Saleh merasa heran ada yang ingin mengubah sistem yang sudah sesuai keinginan rakyat.

 Anggota Komis IX DPR RI/F-PAN Saleh Partaonan Daulay.
Foto: Wihdan Hidayat / Republika
Anggota Komis IX DPR RI/F-PAN Saleh Partaonan Daulay.

REPUBLIKA.CO.ID, JAKARTA -- Ketua Fraksi PAN DPR, Saleh Partaonan Daulay meminta, Mahkamah Konstitusi (MK) berhati-hati dalam memutuskan perkara penggunaan sistem Pemilu 2024. MK diharapkan berdiri secara tegak dan adil dalam mengadili perkara tersebut.

"Jangan sampai ada dugaan bahwa MK cenderung tidak berlaku adil karena lebih memilih salah satu sistem daripada yang lainnya," kata Saleh melalui keterangan resminya, Jumat (30/12/2022).

Baca Juga

Sejak 2008, sistem pemilu yang dipakai adalah sistem proporsional terbuka. Sistem tersebut diberlakukan sebagai bentuk ketaatan kepada putusan MK tanggal 23 Desember 2008 yang menyatakan Pasal 214 huruf a, b, c, d, dan e tidak mempunyai kekuatan hukum mengikat. Dengan begitu, MK menyatakan sistem pemilu yang digunakan adalah sistem suara terbanyak.

"Keputusan MK itu sudah benar. Buktinya, sudah dipakai berulang kali dalam pemilu kita. Setidaknya pada pemilu 2009, 2014, dan 2019. Sejauh ini tidak ada kendala apa pun," kata dia.

Masyarakat juga, kata dia, menerimanya dengan baik sistem tersebut.

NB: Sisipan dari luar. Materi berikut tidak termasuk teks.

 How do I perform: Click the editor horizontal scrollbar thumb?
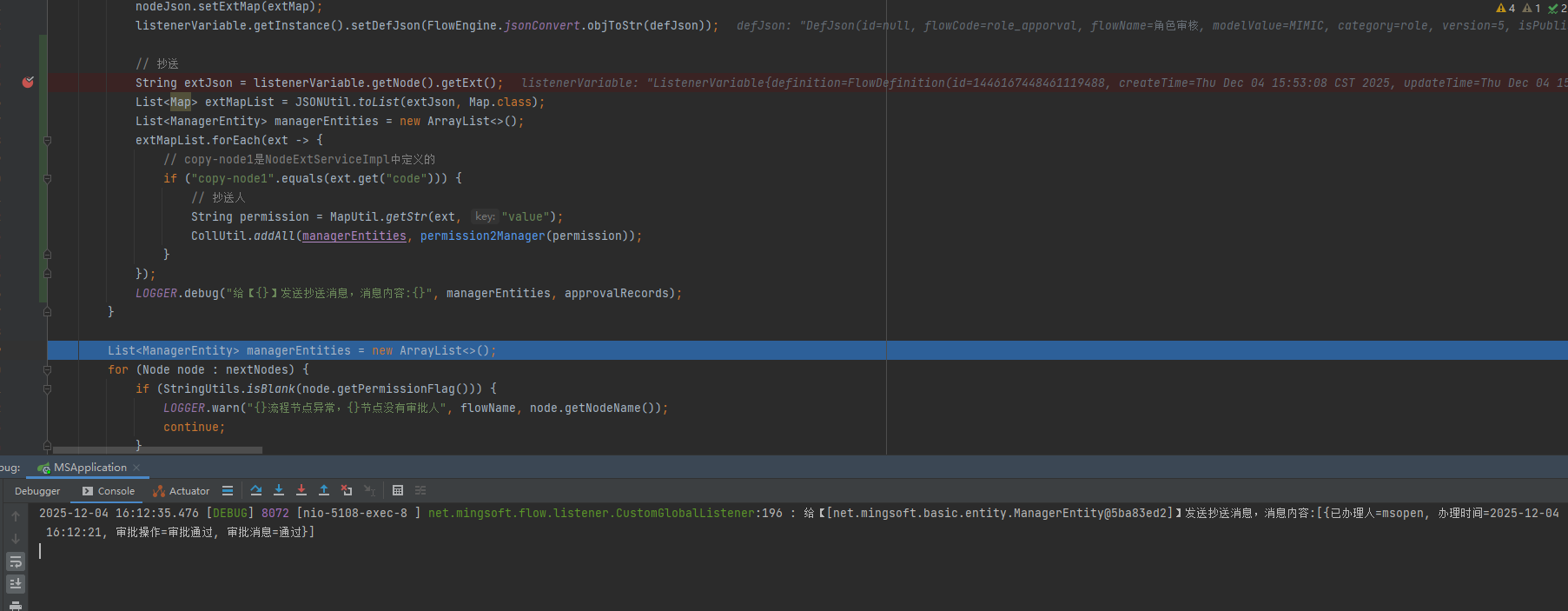click(x=156, y=450)
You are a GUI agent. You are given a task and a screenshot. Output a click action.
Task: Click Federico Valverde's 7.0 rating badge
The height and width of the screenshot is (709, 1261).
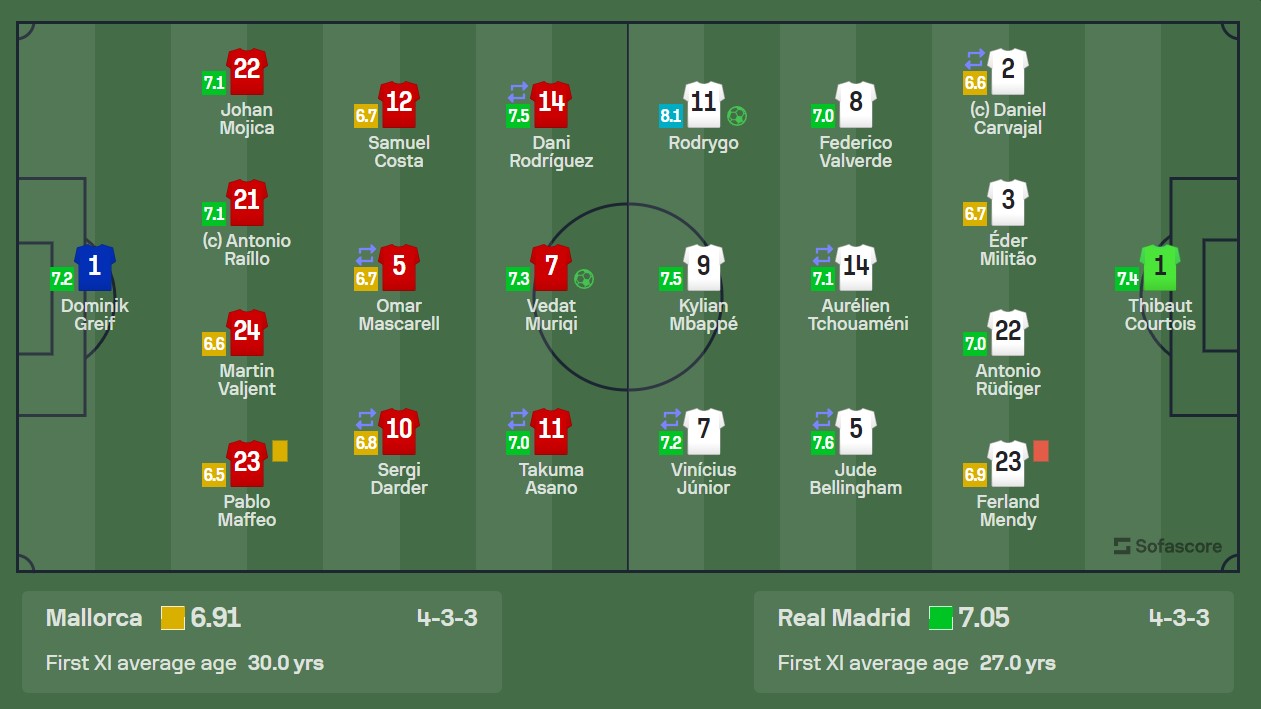[x=823, y=115]
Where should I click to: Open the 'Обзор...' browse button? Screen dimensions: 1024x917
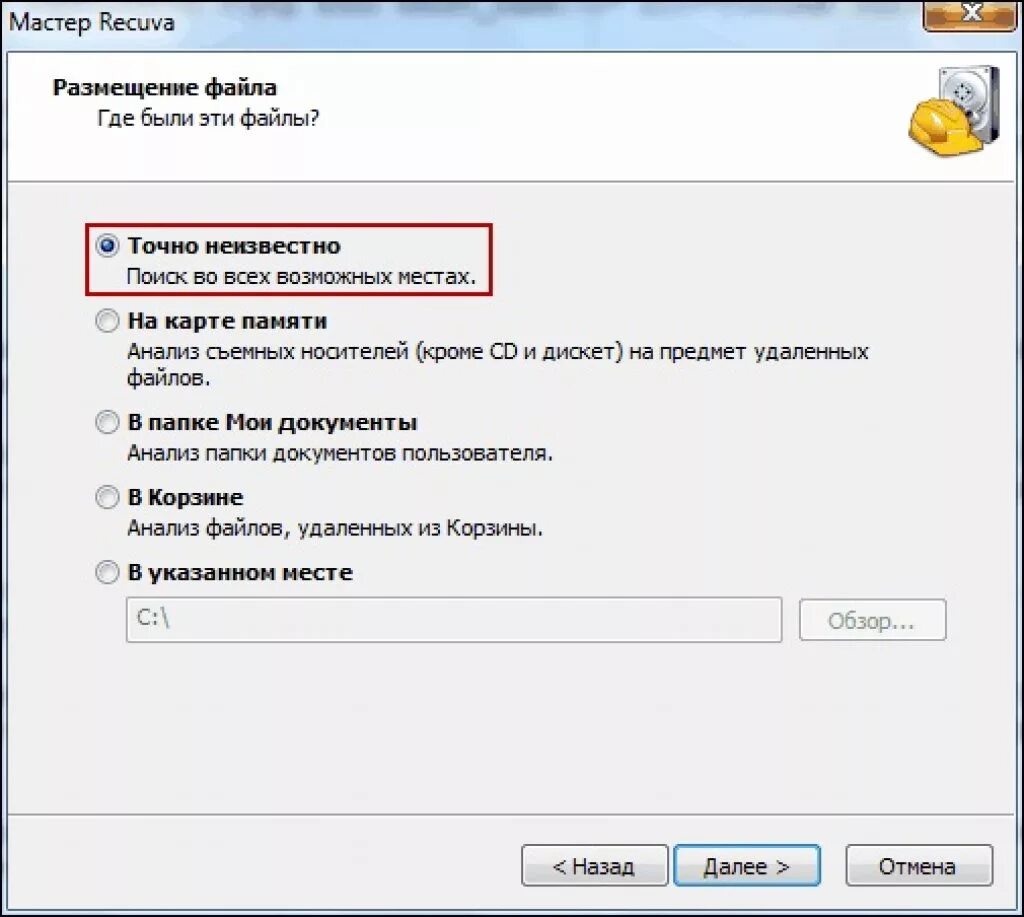pyautogui.click(x=872, y=620)
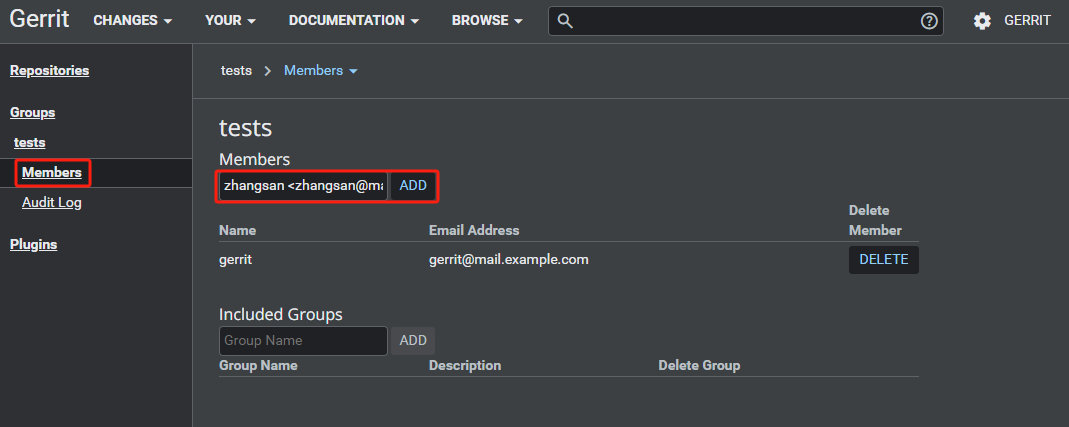Select the tests group in sidebar
Image resolution: width=1069 pixels, height=427 pixels.
point(29,143)
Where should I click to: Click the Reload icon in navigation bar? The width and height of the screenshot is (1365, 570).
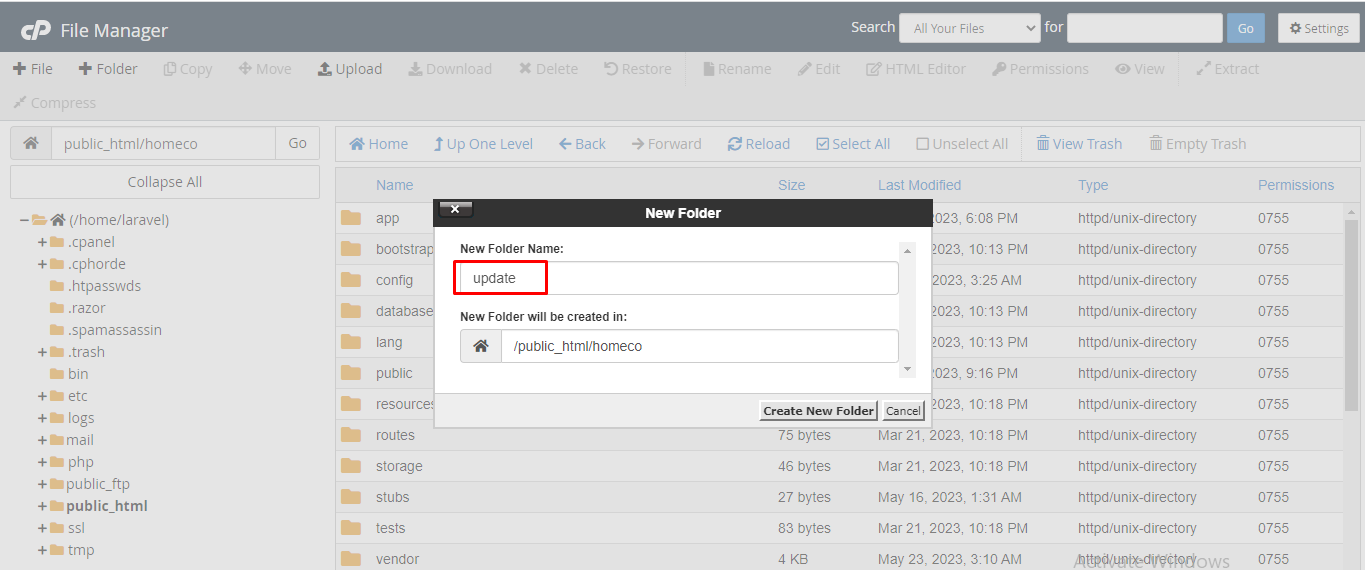[735, 144]
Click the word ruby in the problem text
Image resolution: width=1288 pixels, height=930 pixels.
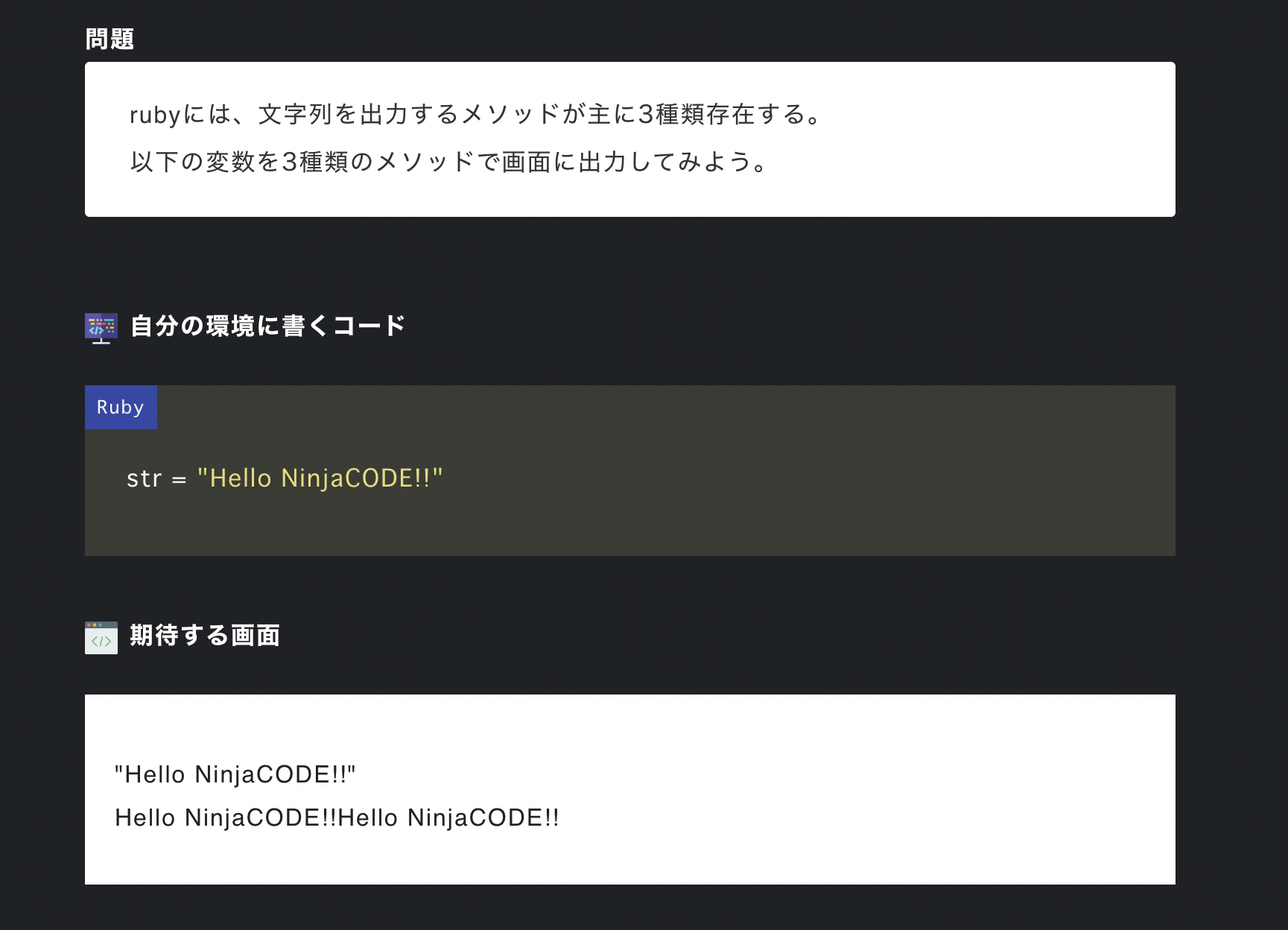point(155,116)
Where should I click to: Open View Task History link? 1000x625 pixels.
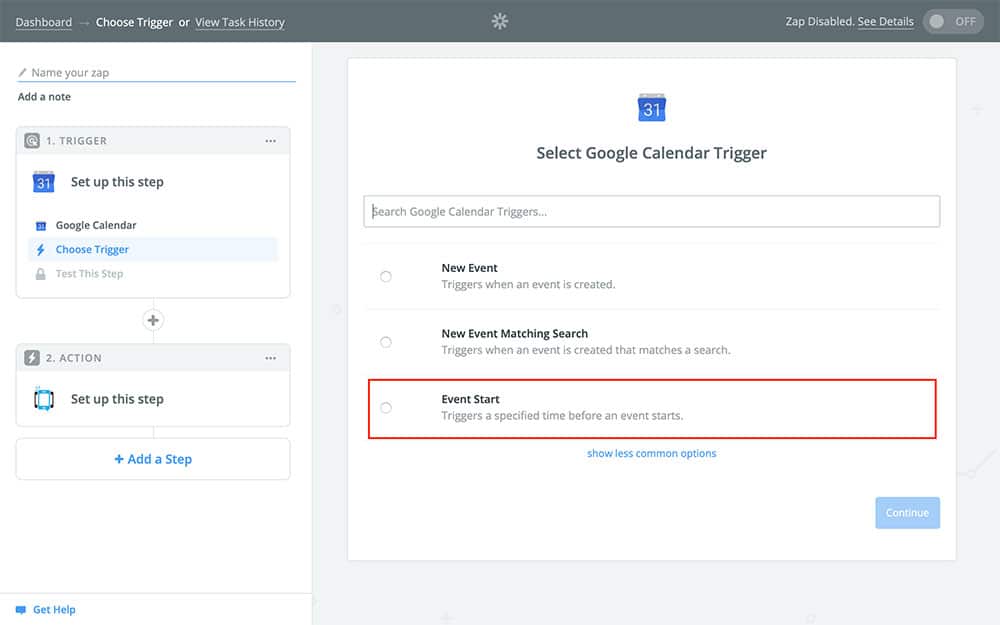240,22
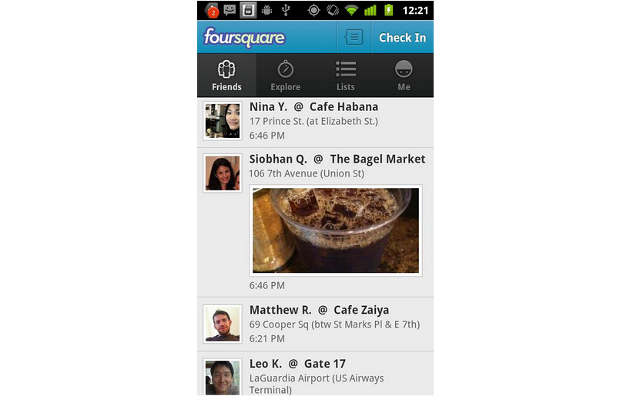Image resolution: width=620 pixels, height=400 pixels.
Task: Tap the Check In button
Action: click(402, 38)
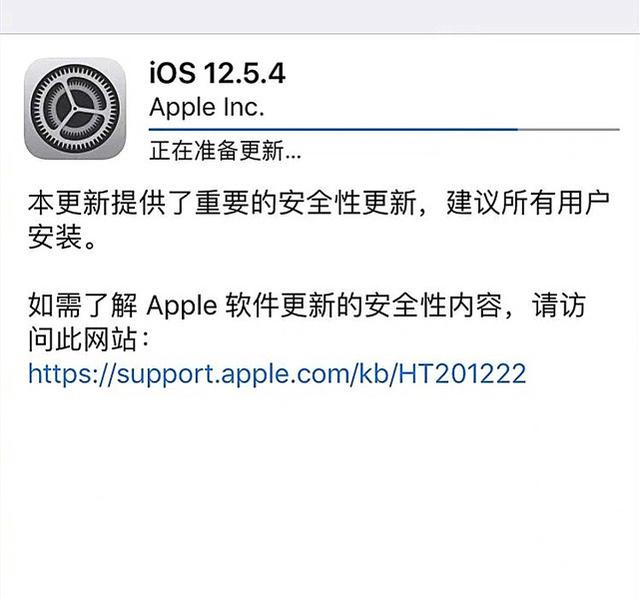
Task: Open the support.apple.com security link
Action: point(277,373)
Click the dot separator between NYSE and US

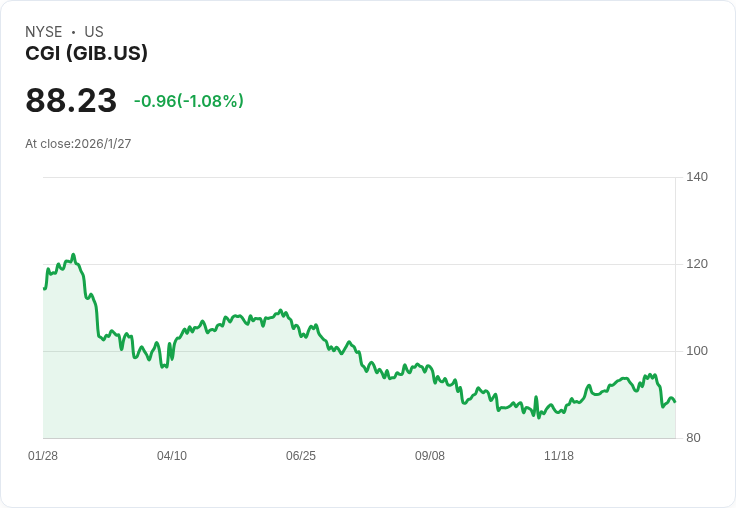(x=73, y=32)
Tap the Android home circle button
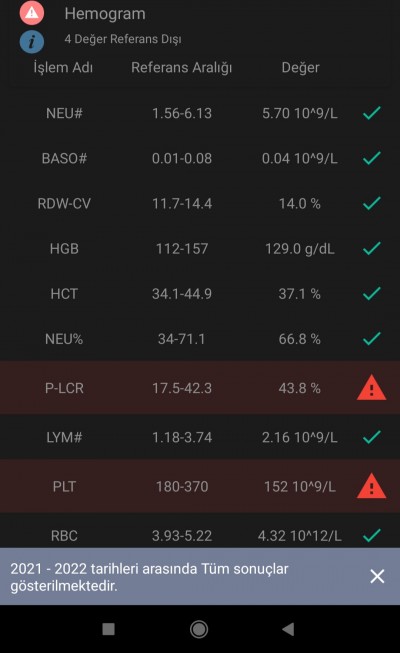Screen dimensions: 400x653 coord(199,629)
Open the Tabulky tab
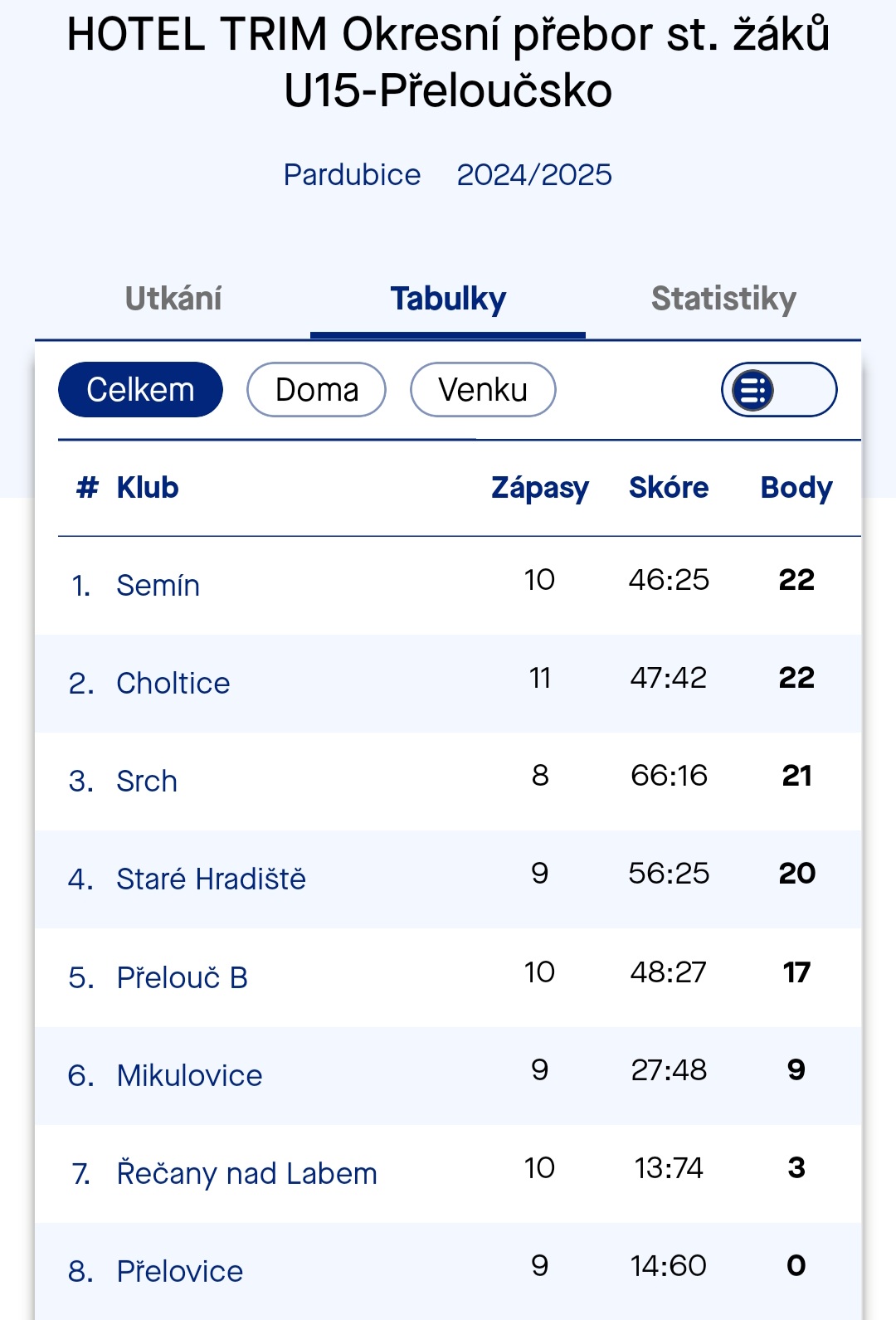 pos(448,299)
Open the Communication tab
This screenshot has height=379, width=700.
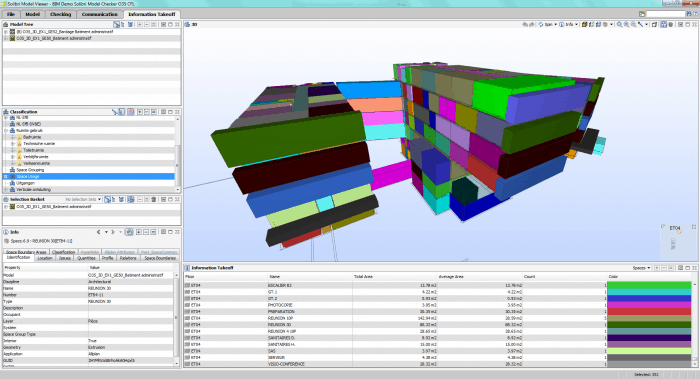pos(100,14)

Partisipasi politik anggota masyarakat juga dinilai tinggi. "Sebab, dengan sistem itu, siapa pun berpeluang untuk menang. Tidak hanya yang menempati nomor urut teratas," kata dia.

Ketika membacakan pertimbangan majelis, Hakim Konstitusi saat itu, Arsyad Sanusi menyampaikan argumen bahwa sistem penetapan anggota legislatif berdasarkan nomor urut bertentangan dengan prinsip kedaulatan rakyat yang dijamin konstitusi. Hal tersebut merupakan pelanggaran atas kedaulatan rakyat. Sebab, kehendak rakyat yang tergambar dari pilihan mereka tidak diindahkan dalam penetapan anggota legislatif.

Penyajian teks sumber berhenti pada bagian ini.